(Set exercise): Reproduce the rows word for word, beginning at the line that contains "Given: Collapse the 高级 disclosure triangle" and stopping after the final line of the rows, with both ends included.
**** Records for the exercise
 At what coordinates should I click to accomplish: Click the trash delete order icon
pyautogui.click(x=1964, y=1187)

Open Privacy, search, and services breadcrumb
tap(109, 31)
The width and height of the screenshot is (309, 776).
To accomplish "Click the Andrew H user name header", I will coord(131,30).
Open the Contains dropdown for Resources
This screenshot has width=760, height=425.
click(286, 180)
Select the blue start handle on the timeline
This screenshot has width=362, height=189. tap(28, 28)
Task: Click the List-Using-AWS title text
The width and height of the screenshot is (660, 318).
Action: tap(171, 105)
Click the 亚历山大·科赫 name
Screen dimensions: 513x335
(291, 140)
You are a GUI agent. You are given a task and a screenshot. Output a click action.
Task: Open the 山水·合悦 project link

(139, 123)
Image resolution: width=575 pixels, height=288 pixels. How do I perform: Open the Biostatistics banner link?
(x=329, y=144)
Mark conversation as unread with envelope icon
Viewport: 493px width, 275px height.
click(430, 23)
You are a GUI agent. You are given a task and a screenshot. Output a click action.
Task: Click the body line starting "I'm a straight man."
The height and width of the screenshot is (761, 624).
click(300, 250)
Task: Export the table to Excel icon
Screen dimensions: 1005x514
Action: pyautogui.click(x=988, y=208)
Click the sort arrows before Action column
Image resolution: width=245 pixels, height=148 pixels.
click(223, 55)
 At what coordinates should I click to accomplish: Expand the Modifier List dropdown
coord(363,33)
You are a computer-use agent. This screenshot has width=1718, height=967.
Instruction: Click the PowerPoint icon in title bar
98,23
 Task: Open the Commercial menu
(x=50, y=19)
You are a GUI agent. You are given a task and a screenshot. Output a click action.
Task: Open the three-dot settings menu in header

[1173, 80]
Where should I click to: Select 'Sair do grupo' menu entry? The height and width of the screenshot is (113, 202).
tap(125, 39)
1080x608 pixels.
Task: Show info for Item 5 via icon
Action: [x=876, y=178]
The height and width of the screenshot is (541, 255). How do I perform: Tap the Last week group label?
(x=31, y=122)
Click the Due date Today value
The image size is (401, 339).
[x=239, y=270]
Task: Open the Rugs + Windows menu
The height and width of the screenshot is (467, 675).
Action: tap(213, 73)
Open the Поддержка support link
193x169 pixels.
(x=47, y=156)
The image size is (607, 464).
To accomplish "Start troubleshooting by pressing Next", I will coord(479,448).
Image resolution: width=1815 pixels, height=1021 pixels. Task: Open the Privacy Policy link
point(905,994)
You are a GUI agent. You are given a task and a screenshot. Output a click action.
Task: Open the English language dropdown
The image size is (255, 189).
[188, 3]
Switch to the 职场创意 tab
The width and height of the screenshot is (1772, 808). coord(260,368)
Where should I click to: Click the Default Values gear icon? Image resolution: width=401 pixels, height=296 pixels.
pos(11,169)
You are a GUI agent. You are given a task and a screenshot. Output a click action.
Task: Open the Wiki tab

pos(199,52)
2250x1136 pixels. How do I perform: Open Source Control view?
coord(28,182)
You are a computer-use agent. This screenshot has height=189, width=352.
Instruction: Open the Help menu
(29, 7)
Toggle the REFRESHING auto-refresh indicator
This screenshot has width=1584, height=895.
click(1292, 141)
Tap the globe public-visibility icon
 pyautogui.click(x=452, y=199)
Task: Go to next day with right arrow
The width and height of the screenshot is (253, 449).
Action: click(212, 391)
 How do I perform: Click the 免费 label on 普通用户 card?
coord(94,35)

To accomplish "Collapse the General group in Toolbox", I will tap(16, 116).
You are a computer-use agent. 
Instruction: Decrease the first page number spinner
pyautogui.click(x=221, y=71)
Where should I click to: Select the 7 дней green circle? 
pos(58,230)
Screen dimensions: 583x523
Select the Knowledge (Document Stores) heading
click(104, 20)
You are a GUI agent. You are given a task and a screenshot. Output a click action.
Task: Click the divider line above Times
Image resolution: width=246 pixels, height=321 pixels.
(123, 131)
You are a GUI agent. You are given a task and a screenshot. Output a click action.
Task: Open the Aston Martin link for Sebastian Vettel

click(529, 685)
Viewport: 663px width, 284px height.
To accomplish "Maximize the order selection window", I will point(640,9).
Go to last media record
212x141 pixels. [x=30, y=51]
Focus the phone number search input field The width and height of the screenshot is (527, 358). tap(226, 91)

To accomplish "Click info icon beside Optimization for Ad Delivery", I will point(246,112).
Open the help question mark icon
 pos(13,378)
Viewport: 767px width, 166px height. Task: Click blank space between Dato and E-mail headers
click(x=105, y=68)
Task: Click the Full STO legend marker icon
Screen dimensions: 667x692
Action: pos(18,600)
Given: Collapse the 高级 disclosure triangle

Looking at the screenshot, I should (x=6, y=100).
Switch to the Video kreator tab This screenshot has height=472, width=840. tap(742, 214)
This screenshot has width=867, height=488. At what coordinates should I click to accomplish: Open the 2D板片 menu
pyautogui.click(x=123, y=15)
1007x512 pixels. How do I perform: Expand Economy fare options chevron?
********
(Exercise result):
Given: Collapse the 高级 disclosure triangle

Looking at the screenshot, I should (x=6, y=100).
Switch to the Video kreator tab This screenshot has height=472, width=840. tap(742, 214)
This screenshot has width=867, height=488. At what coordinates should I click to accomplish: Open the 2D板片 menu
pyautogui.click(x=123, y=15)
1007x512 pixels. How do I perform: Expand Economy fare options chevron?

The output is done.